Week 5

Author

Yasiru Dilshan

Week 5

library(ggplot2)
ggplot(iris, aes(x = Species, y = Sepal.Length, color = Species)) +   geom_boxplot() +   labs(x = "Species", y = "Sepal Length") +   theme_minimal()

Explanation

ANOVA Test is best for this.

because

  • ANOVA is designed to compare means across multiple groups

  • It’s a parametric test, which is appropriate for normally distributed data.

  • A one-way ANOVA appears to be an appropriate statistical test to compare the “Sepal Length” means among the three species, according to the boxplot.

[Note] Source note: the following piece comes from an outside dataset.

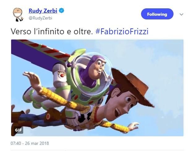Click Woody's smiling face in the GIF
Viewport: 193px width, 151px height.
pyautogui.click(x=124, y=104)
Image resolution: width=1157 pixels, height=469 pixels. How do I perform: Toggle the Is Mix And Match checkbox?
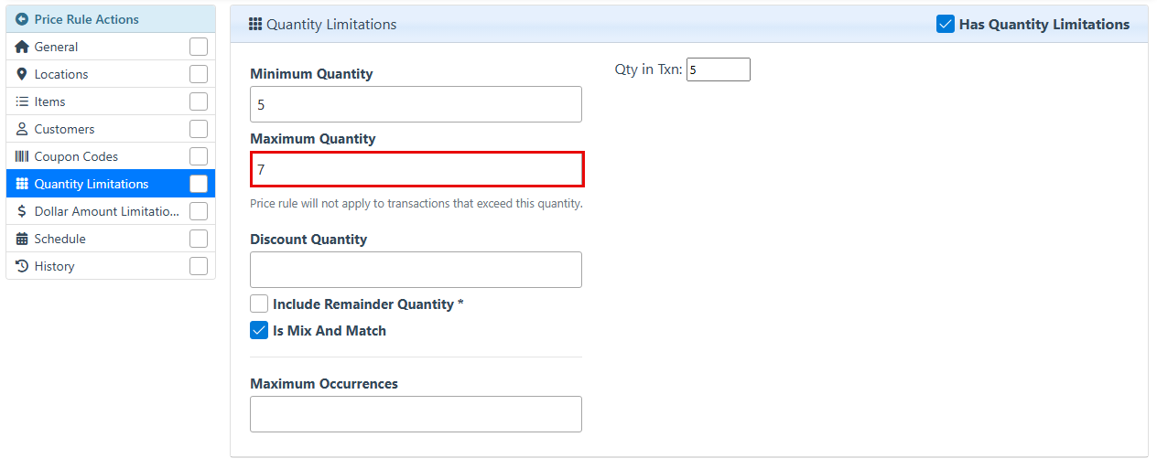click(259, 331)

Before beginning the analysis, it is crucial to confirm the assumptions of equal variances and normalcy.

library(ggplot2)
data("iris") 
ggplot(iris, aes(x = Petal.Length, fill = Species)) +   geom_density(alpha = 0.5) +   labs(title = "Density Plot of Petal Length by Species",        x = "Petal Length",        y = "Density")

Explanation

The main purpose of density charts is to show how a continuous variable is distributed. They can offer information that helps choose the right statistical tests, even though they don’t do statistical tests themselves. These are some typical situations and the exams that go along with them. The main purpose of density charts is to show how a continuous variable is distributed.

Tests

  • Normality Assessment - Shapiro-Wilk test

    Reason - Parametric tests such as ANOVA or t-tests can be applied if the density plot looks like a bell curve, which is a representation of a normal distribution. Non-parametric tests like the Mann-Whitney U test or the Kruskal-Wallis test may be more suitable if it is highly skewed or contains several peaks.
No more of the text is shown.